GIVEN DATA:
-.-.-

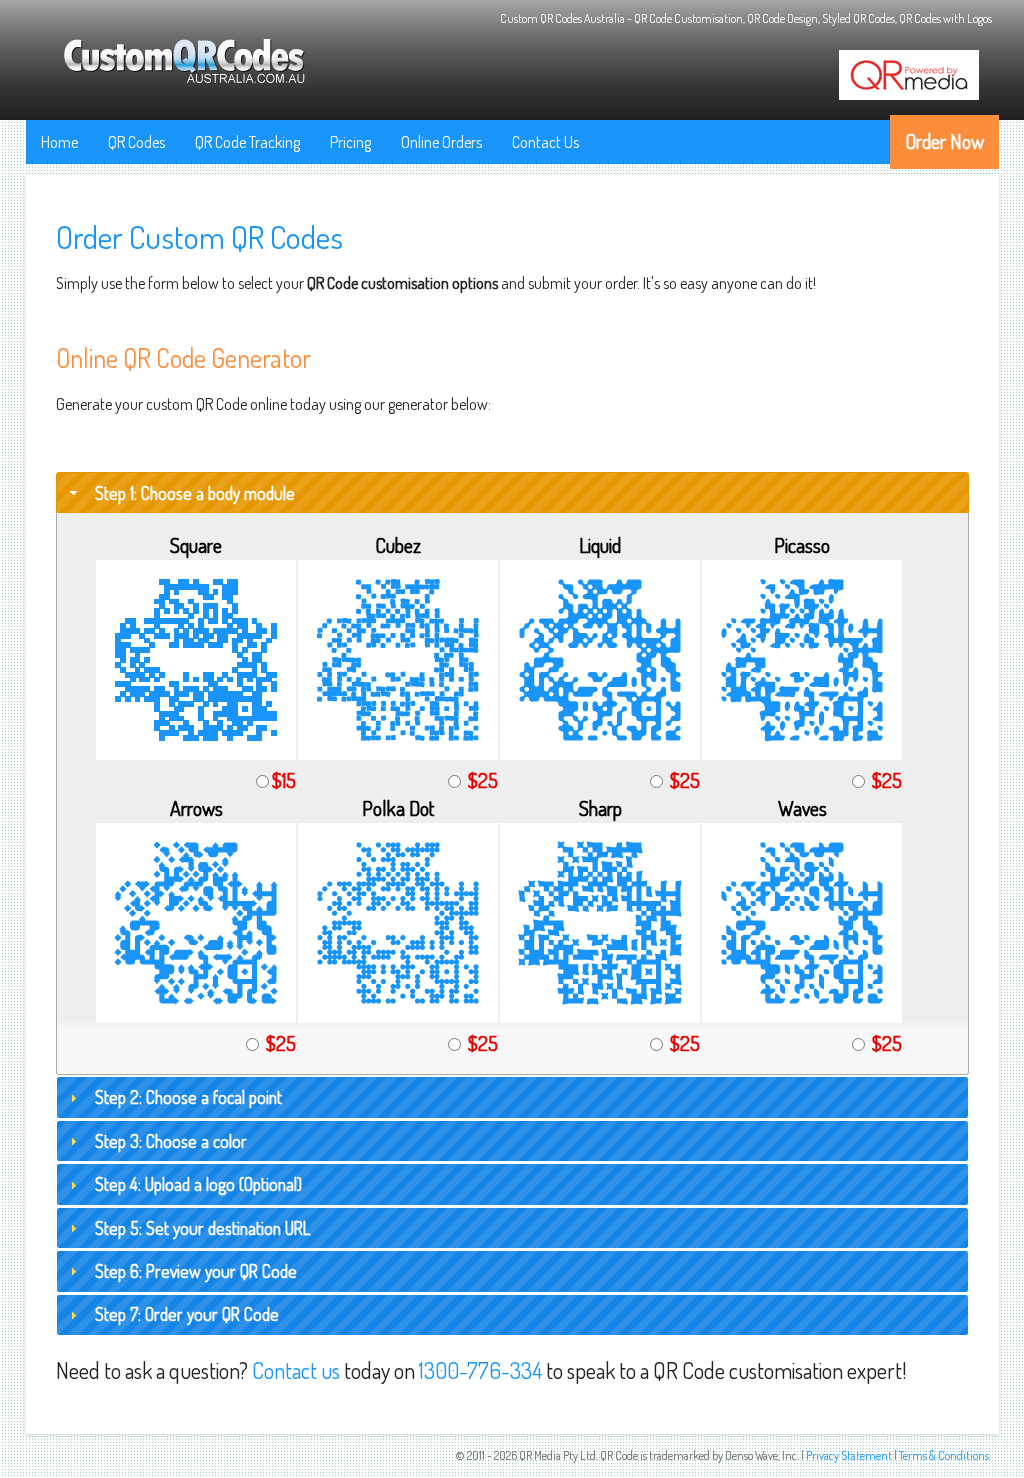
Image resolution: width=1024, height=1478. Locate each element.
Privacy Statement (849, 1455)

-.-.-

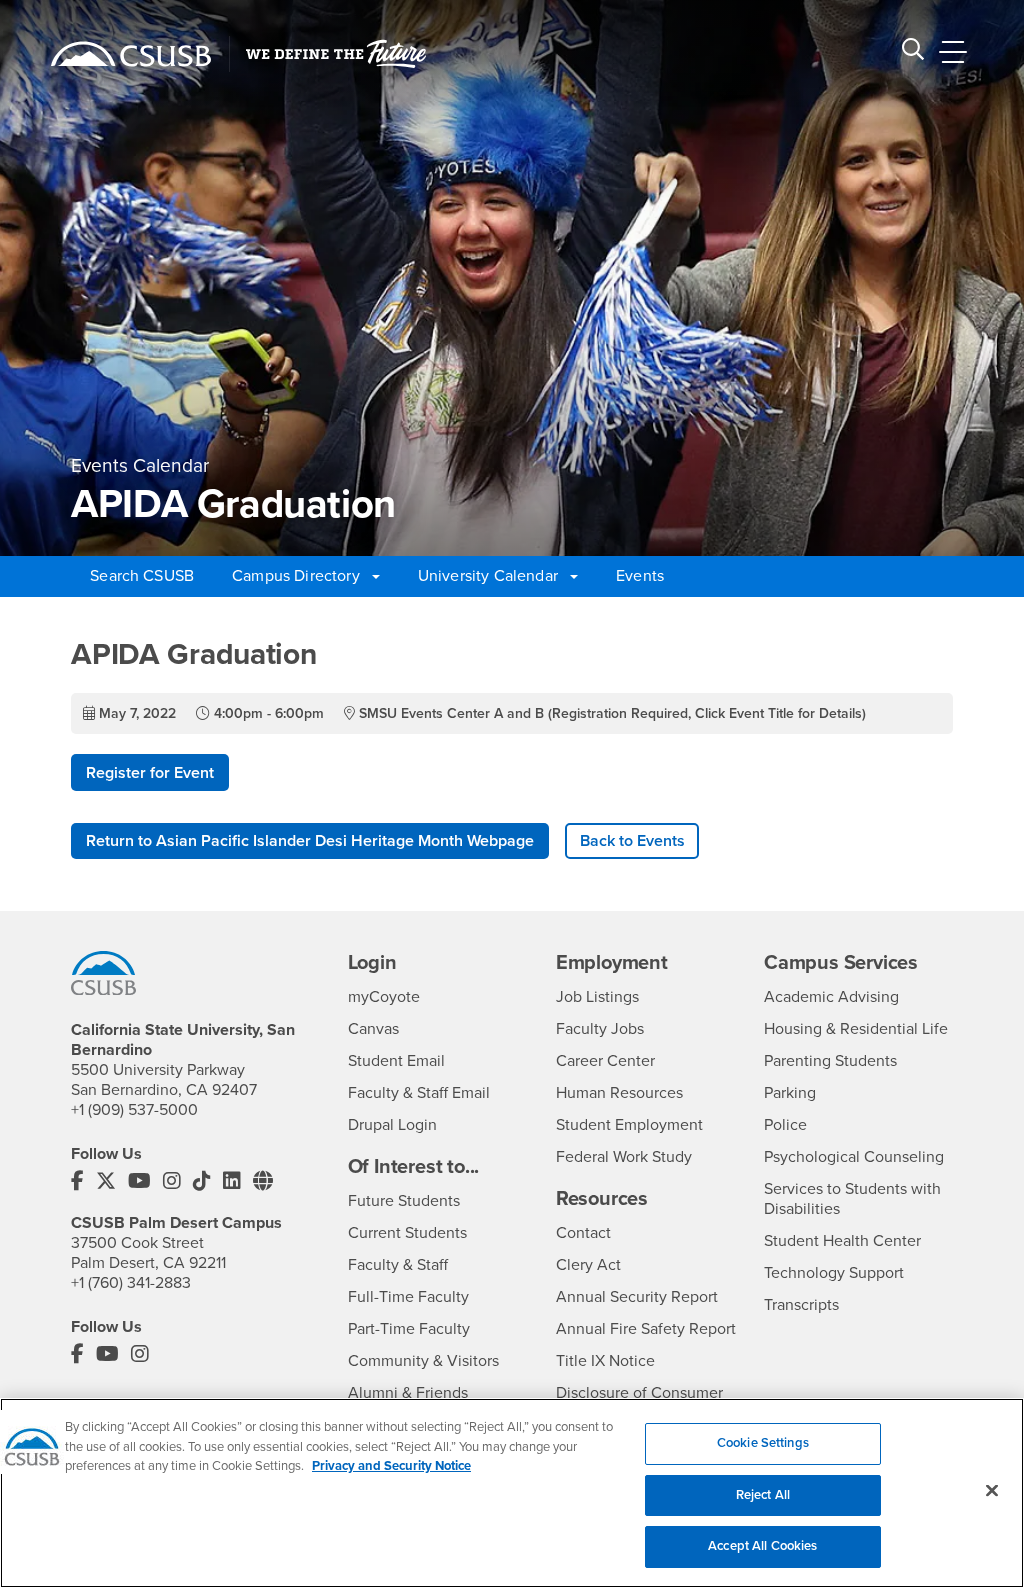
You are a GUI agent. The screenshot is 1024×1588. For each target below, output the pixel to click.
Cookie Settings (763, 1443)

-.-.-

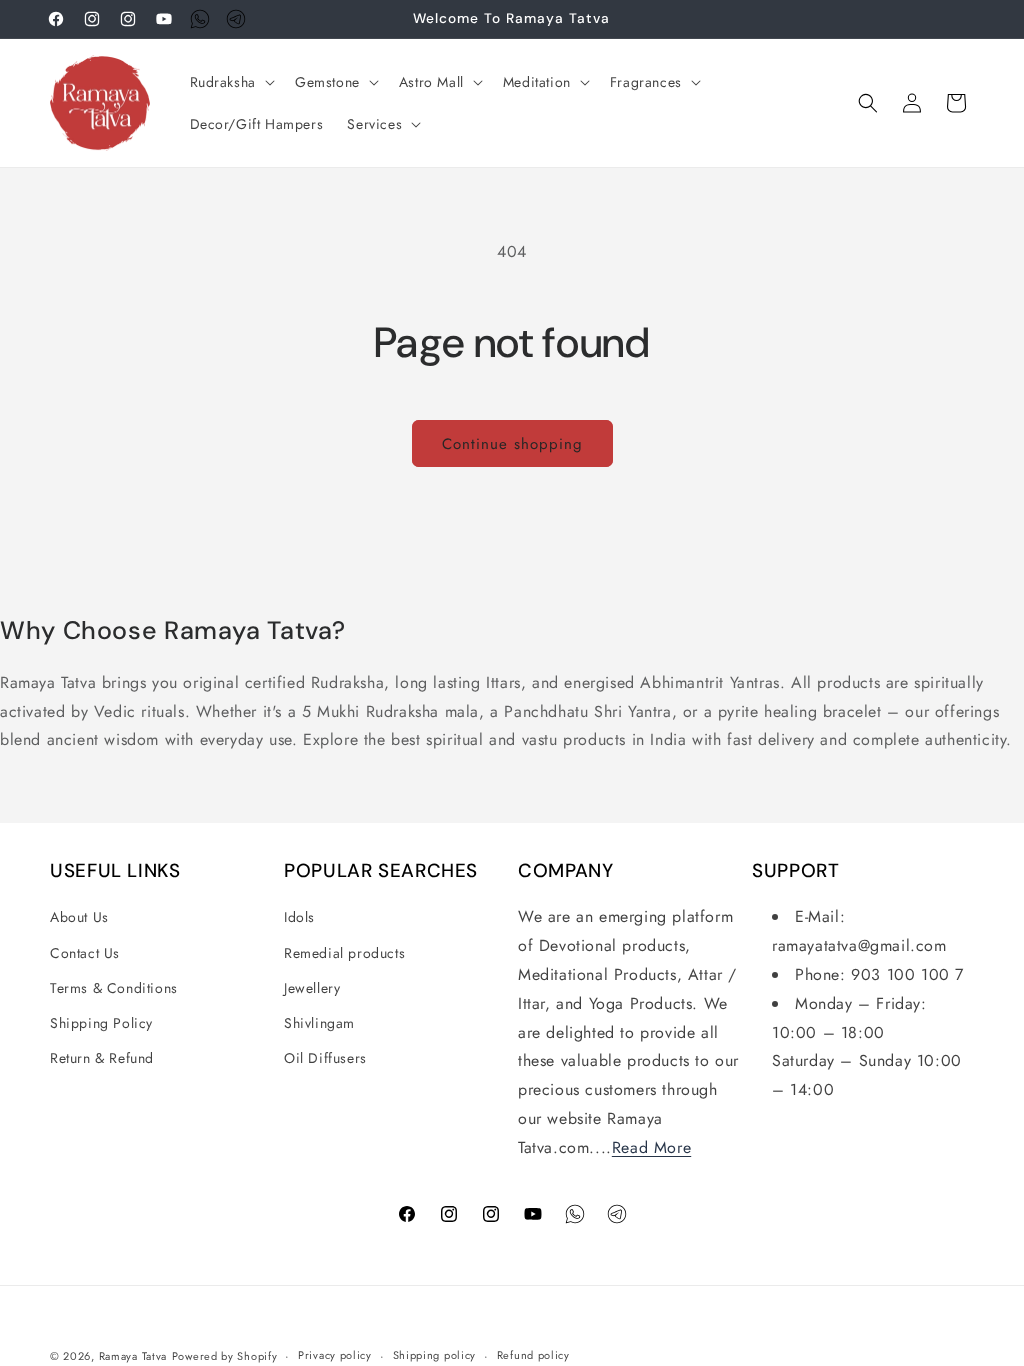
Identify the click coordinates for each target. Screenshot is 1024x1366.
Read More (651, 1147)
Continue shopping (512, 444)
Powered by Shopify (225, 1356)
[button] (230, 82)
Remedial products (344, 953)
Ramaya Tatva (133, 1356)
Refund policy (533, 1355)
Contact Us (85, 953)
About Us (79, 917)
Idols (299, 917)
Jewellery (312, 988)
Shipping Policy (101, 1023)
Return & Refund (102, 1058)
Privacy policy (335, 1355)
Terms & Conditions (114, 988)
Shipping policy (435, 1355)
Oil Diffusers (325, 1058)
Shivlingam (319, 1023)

-.-.-

Filter the entries above and keep only the lines with the word "target".

TASK SOLUTION:
You are a GUI agent. The screenshot is 1024×1588. For each target below, output the pixel to click.
Identify the click coordinates for each target. Screenshot is 1024x1366.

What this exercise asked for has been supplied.